Video, danza, parola «Fuori posto», il festival è online
Storie nate dalla collaborazione con familiari e associazioni vicine al mondo della disabilità
Parte domani l’ottava edizione di «Fuori Posto», altrimenti detto Festival di Teatri al limite, che coinvolge disabilità e assistenza in una narrazione oltre i luoghi comuni. Ideato e diretto da Emilia Martinelli, giocato sui registri di spettacoli, performance e installazioni, il Festival era in programma per marzo nella suggestiva Sala Alessandrina dell’Ospedale Santo Spirito.
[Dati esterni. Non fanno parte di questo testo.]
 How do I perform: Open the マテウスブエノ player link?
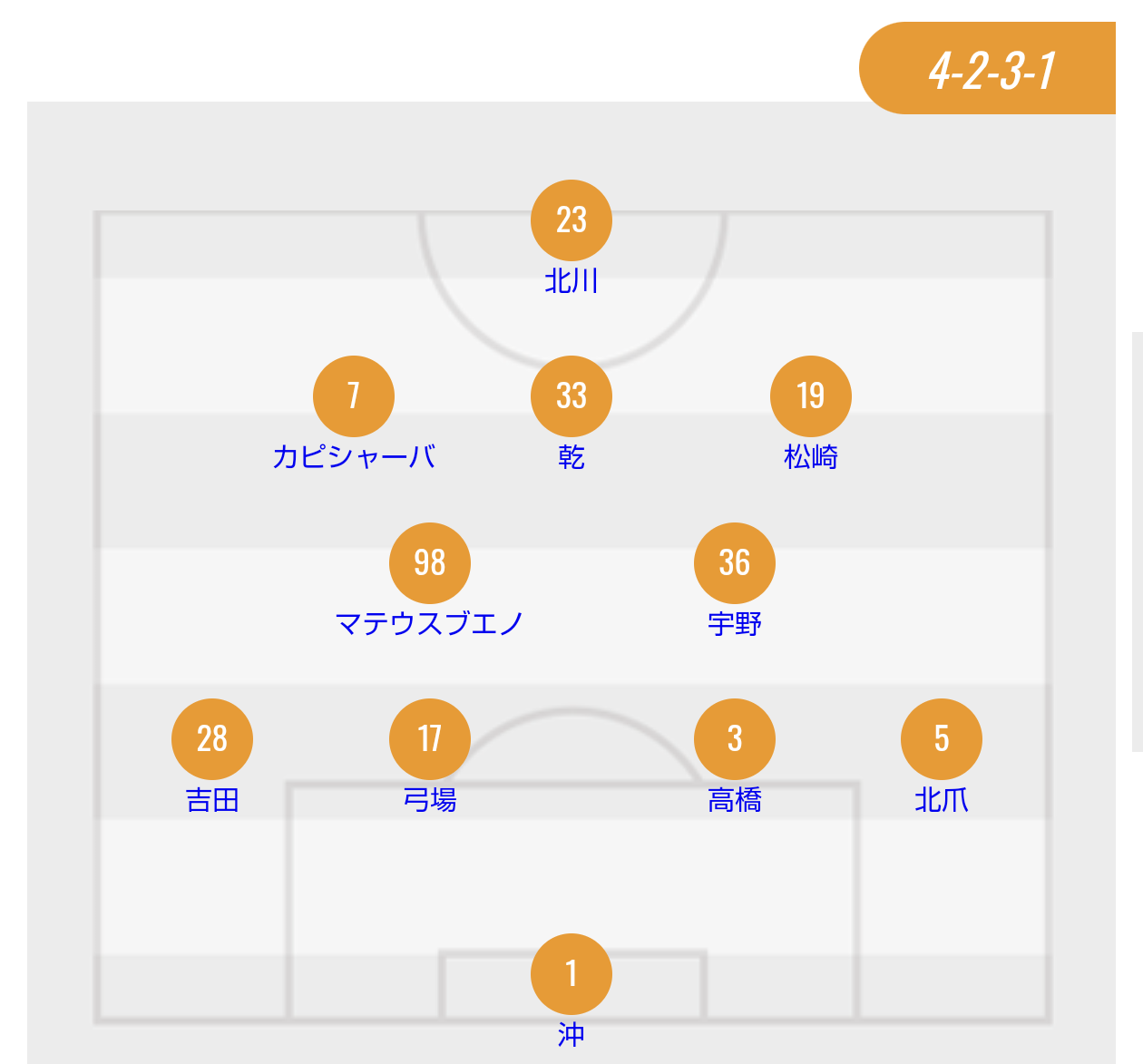[x=430, y=623]
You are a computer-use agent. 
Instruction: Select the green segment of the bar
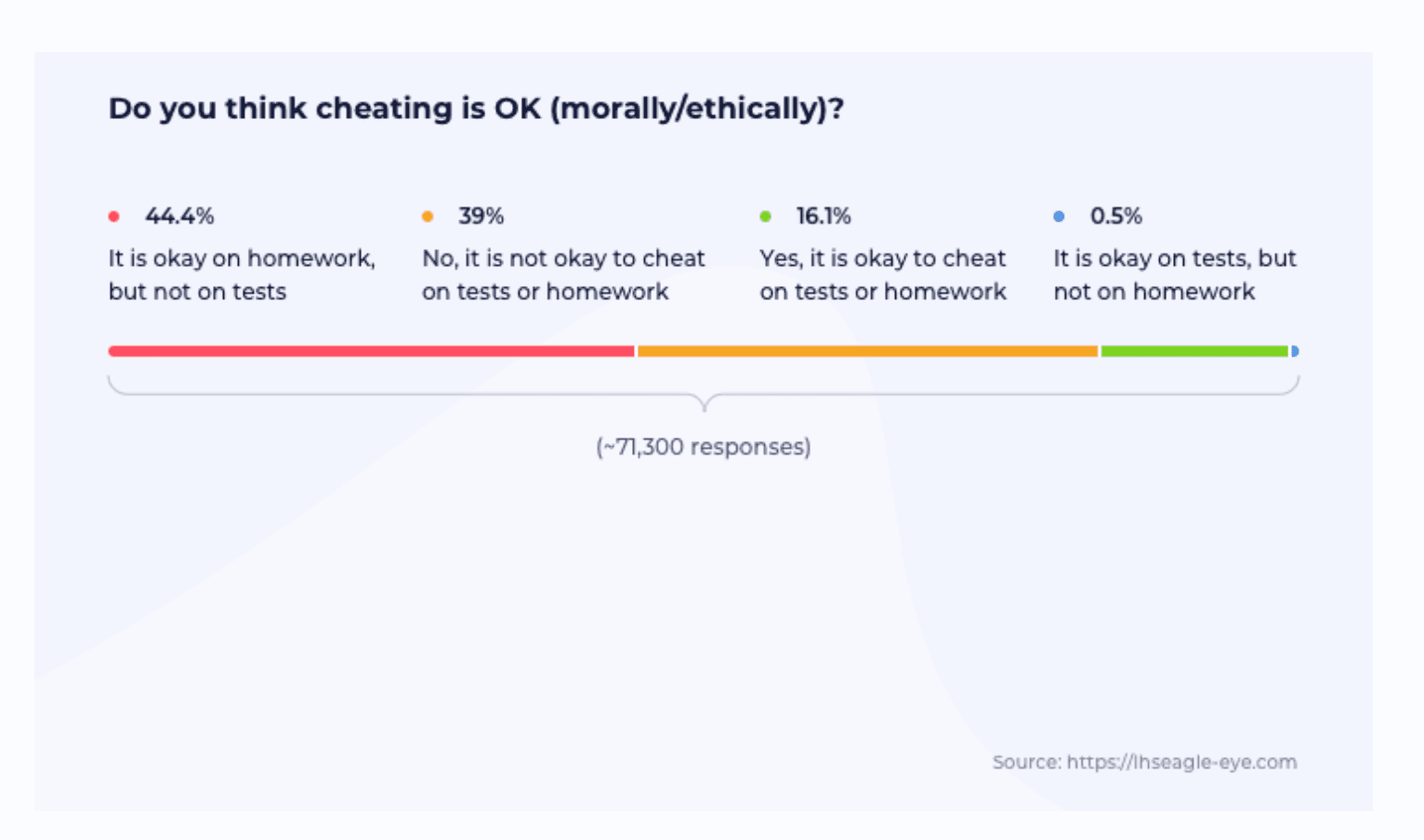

Ma ora, raccolta la sfida del confinamento — che non è altro che una sorta di disabilità collettiva — si è trasformato in un museo virtuale visitabile a questo indirizzo: www.festivalfuoriposto.org
Videoproiezioni, video mapping, teatro, danza, fotografia sono risultati di un lavoro svolto nell’arco di diversi mesi in complicità tra tecnici e artisti insieme agli utenti dei servizi di prossimità del Municipio I di Roma e ai loro familiari, le cui storie sono state raccolte in più di venti interviste.
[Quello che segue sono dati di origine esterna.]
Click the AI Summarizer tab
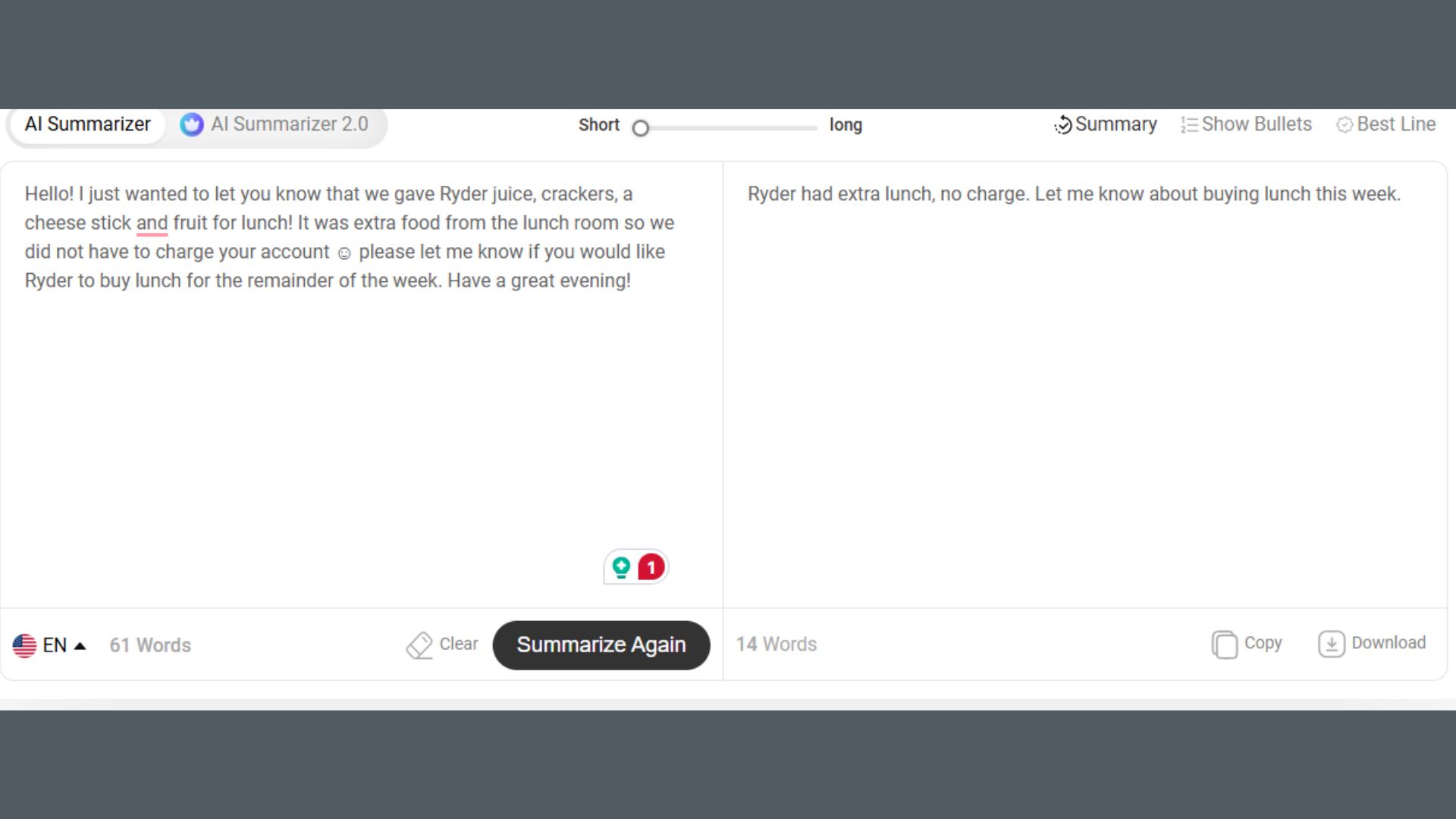The height and width of the screenshot is (819, 1456). pos(87,124)
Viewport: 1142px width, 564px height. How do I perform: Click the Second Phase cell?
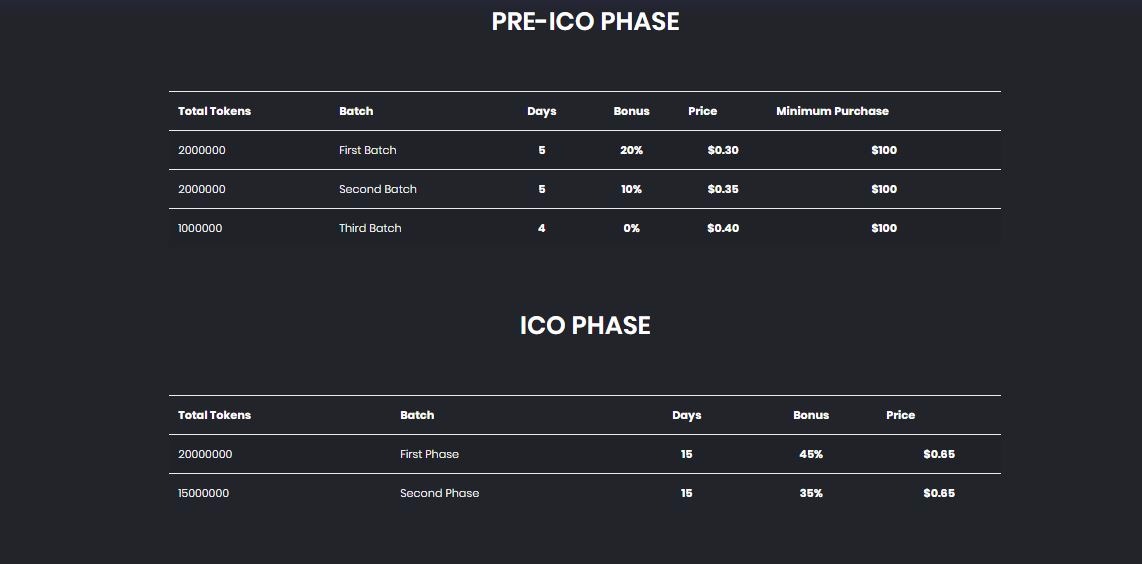point(439,493)
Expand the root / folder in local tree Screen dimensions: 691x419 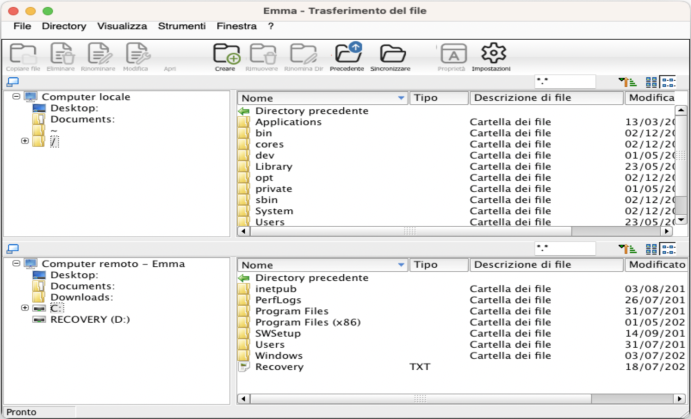click(24, 141)
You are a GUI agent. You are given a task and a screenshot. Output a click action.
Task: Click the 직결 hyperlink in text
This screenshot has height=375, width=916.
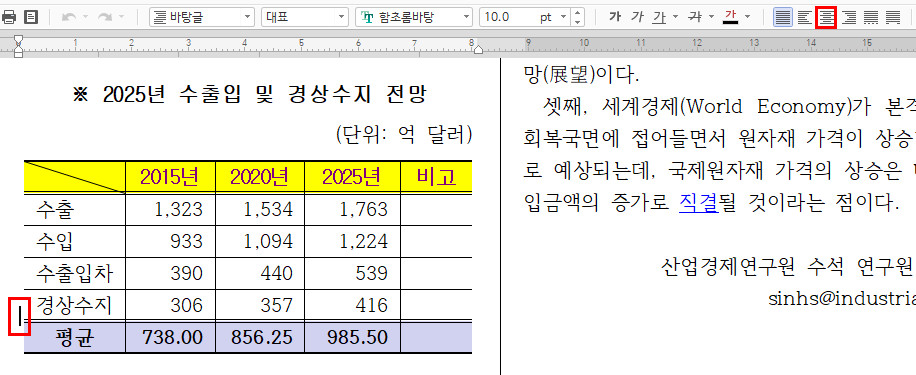tap(698, 203)
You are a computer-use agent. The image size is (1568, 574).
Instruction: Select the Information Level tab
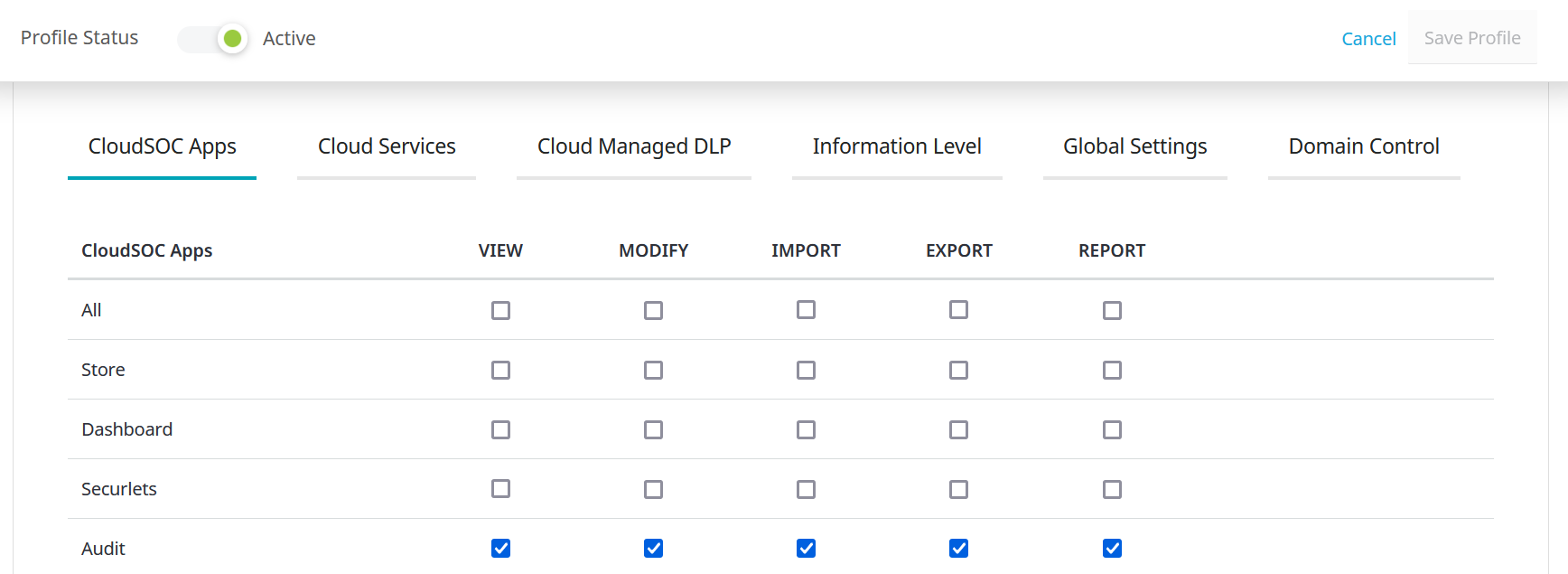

«Ogni parola ed esperienza ci hanno lasciato il segno e questo segno lo abbiamo trasferito in un’opera, un’installazione, una performance, una pubblicazione, fino all’attimo prima di andare in scena, programmato per marzo 2020 — afferma la direttrice artistica Emilia Martinelli — Da lì tutto è cambiato, ogni cosa si è congelata, tranne il sole della primavera. A questo impulso, abbiamo reagito con quello che ci viene meglio: rimettere tutto in discussione, tutto fuori posto».
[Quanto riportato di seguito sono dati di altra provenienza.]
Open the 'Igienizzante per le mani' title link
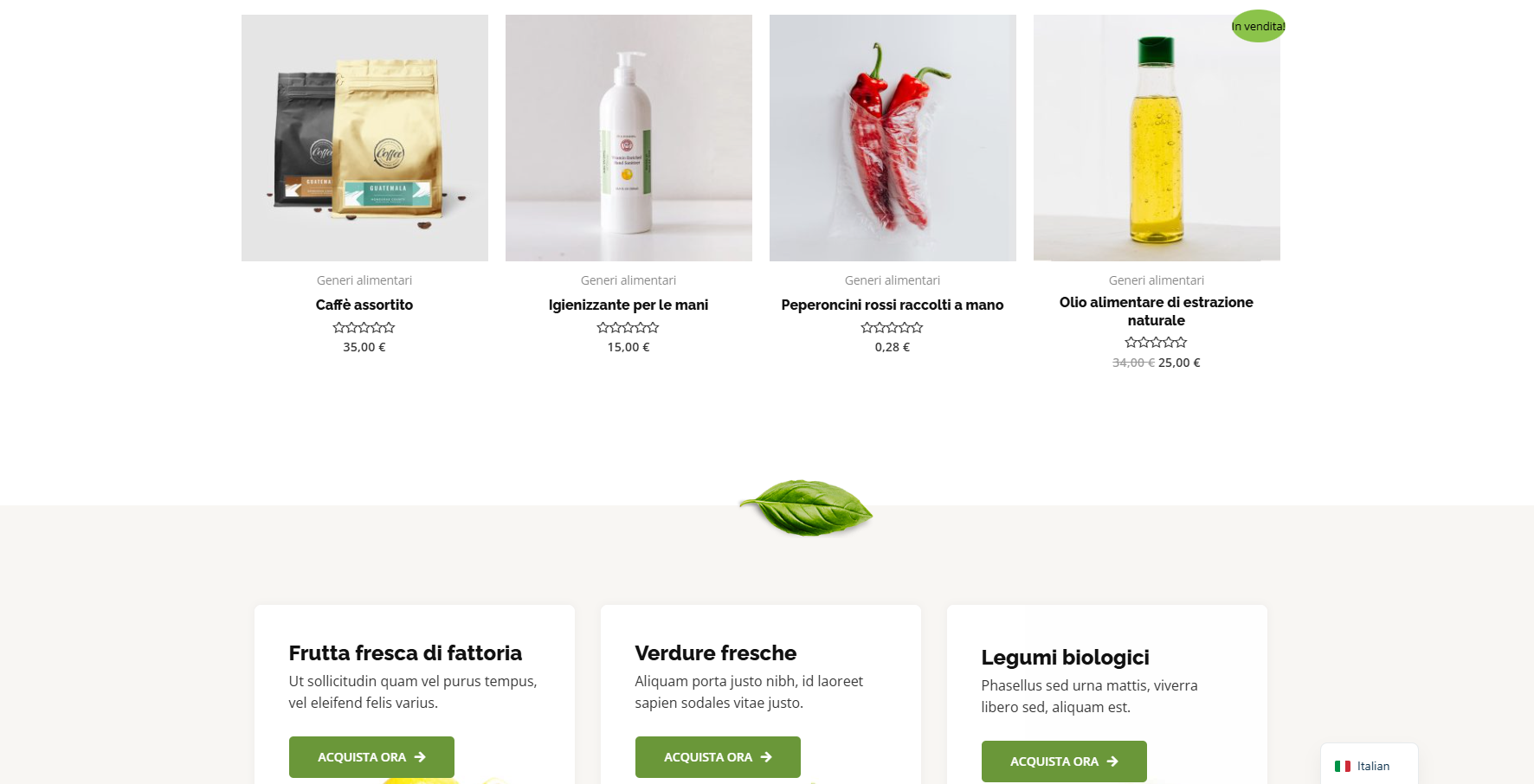This screenshot has height=784, width=1534. click(x=628, y=305)
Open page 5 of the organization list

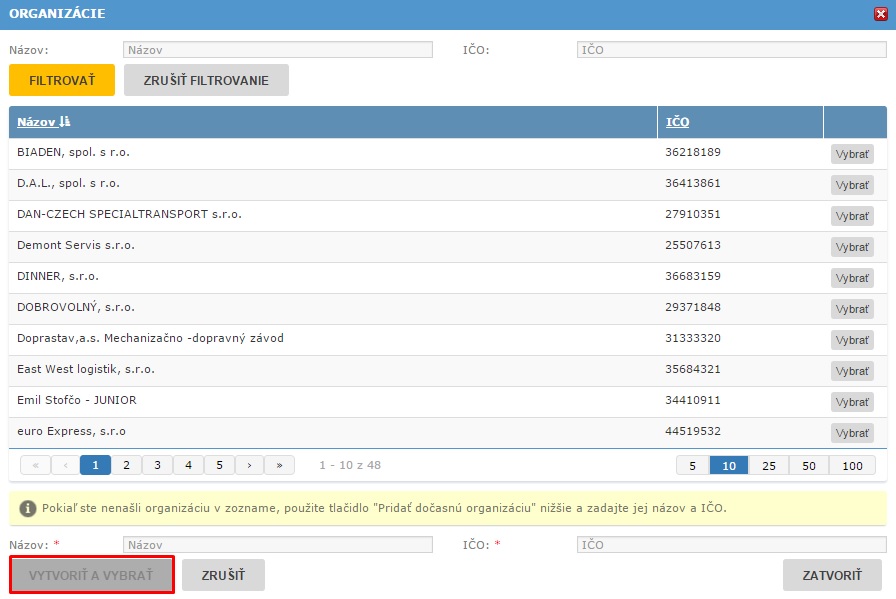[x=219, y=465]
Non più i mercati, i musei, le piazze e i parchi, che nelle edizioni passate erano stati i luoghi in cui il Festival incontrava la città invitandola a guardare alla disabilità con occhi nuovi. Bensì lo spazio virtuale. «Anche oggi siamo fuori posto — aggiunge Martinelli — siamo online. In questo spazio sospeso, ma prossimo al pubblico, possiamo narrare le storie delle persone che abbiamo intervistato. Sono state la nostra aria fuori dalla finestra, abbiamo condiviso la stessa urgenza di uscire».
Diciannove le opere in mostra, realizzate con tecnologie e discipline diverse: la grafica o la danza, la scrittura o la videoarte, ma spesso senza mostrare il corpo dei protagonisti, raccontando piuttosto la loro condizione in un gioco di rifrazioni, o ancora attraverso la testimonianza delle persone loro vicine, siano operatori o familiari. Molti dei protagonisti incontrati nel corso di diverse residenze artistiche realizzate in tempi pre-covid presso le associazioni, hanno preferito usare nomi di fantasia o restare anonimi. Uno di questi, rivolgendosi al pubblico, dice: «Fatevi trasportare dagli sguardi che non sanno dove mettersi, che hanno voglia d’incontrare e di capire».